Rewrite the listing below, changing every occurrence of "Instruction" to "Command" and leaving all other text unchanged.

[start]

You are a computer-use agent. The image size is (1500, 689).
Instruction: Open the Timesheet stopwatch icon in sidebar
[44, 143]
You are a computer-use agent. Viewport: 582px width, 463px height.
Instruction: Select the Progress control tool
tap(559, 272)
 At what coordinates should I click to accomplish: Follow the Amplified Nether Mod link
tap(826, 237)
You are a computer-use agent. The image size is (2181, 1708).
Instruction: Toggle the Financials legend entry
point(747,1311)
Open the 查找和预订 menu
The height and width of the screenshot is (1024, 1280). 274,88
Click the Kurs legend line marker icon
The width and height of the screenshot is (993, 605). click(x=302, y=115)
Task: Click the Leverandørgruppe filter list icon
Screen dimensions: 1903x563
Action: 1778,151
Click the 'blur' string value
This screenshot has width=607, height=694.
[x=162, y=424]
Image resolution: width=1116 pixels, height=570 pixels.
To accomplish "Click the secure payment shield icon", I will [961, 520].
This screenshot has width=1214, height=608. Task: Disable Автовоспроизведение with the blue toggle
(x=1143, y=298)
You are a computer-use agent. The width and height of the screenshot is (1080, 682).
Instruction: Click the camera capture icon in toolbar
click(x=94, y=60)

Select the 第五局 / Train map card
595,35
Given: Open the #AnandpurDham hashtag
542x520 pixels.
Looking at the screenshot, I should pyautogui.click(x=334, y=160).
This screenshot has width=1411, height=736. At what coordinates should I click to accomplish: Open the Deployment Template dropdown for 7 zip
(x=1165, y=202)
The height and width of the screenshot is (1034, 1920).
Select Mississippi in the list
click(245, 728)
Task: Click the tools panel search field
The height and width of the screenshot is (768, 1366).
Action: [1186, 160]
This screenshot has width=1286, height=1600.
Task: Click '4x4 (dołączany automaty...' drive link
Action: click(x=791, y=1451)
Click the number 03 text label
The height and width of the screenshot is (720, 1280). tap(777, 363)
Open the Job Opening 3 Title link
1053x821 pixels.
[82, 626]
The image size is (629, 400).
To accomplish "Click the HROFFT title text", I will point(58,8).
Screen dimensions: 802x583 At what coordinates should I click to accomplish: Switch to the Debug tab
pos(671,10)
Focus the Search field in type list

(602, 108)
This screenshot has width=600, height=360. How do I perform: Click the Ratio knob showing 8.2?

[end]

→ **Reply to the task**
You are a computer-use agent. The image size is (1500, 689).
Command: Open the Timesheet stopwatch icon in sidebar
[44, 143]
You are a computer-use agent. Viewport: 582px width, 463px height.
Command: Select the Progress control tool
tap(559, 272)
 At what coordinates should I click to accomplish: Follow the Amplified Nether Mod link
tap(826, 237)
You are a computer-use agent. The image size is (2181, 1708).
Command: Toggle the Financials legend entry
point(747,1311)
Open the 查找和预订 menu
The height and width of the screenshot is (1024, 1280). 274,88
Click the Kurs legend line marker icon
The width and height of the screenshot is (993, 605). click(x=302, y=115)
Task: Click the Leverandørgruppe filter list icon
Screen dimensions: 1903x563
Action: 1778,151
Click the 'blur' string value
This screenshot has width=607, height=694.
[x=162, y=424]
Image resolution: width=1116 pixels, height=570 pixels.
To accomplish "Click the secure payment shield icon", I will [961, 520].
This screenshot has width=1214, height=608. Task: Disable Автовоспроизведение with the blue toggle
(x=1143, y=298)
You are a computer-use agent. The width and height of the screenshot is (1080, 682).
Command: Click the camera capture icon in toolbar
click(x=94, y=60)

Select the 第五局 / Train map card
595,35
Given: Open the #AnandpurDham hashtag
542x520 pixels.
Looking at the screenshot, I should pyautogui.click(x=334, y=160).
This screenshot has width=1411, height=736. At what coordinates should I click to accomplish: Open the Deployment Template dropdown for 7 zip
(x=1165, y=202)
The height and width of the screenshot is (1034, 1920).
Select Mississippi in the list
click(245, 728)
Task: Click the tools panel search field
The height and width of the screenshot is (768, 1366).
Action: [1186, 160]
This screenshot has width=1286, height=1600.
Task: Click '4x4 (dołączany automaty...' drive link
Action: click(x=791, y=1451)
Click the number 03 text label
The height and width of the screenshot is (720, 1280). tap(777, 363)
Open the Job Opening 3 Title link
1053x821 pixels.
[82, 626]
The image size is (629, 400).
To accomplish "Click the HROFFT title text", I will point(58,8).
Screen dimensions: 802x583 At what coordinates should I click to accomplish: Switch to the Debug tab
pos(671,10)
Focus the Search field in type list

(602, 108)
This screenshot has width=600, height=360. How do I perform: Click the Ratio knob showing 8.2?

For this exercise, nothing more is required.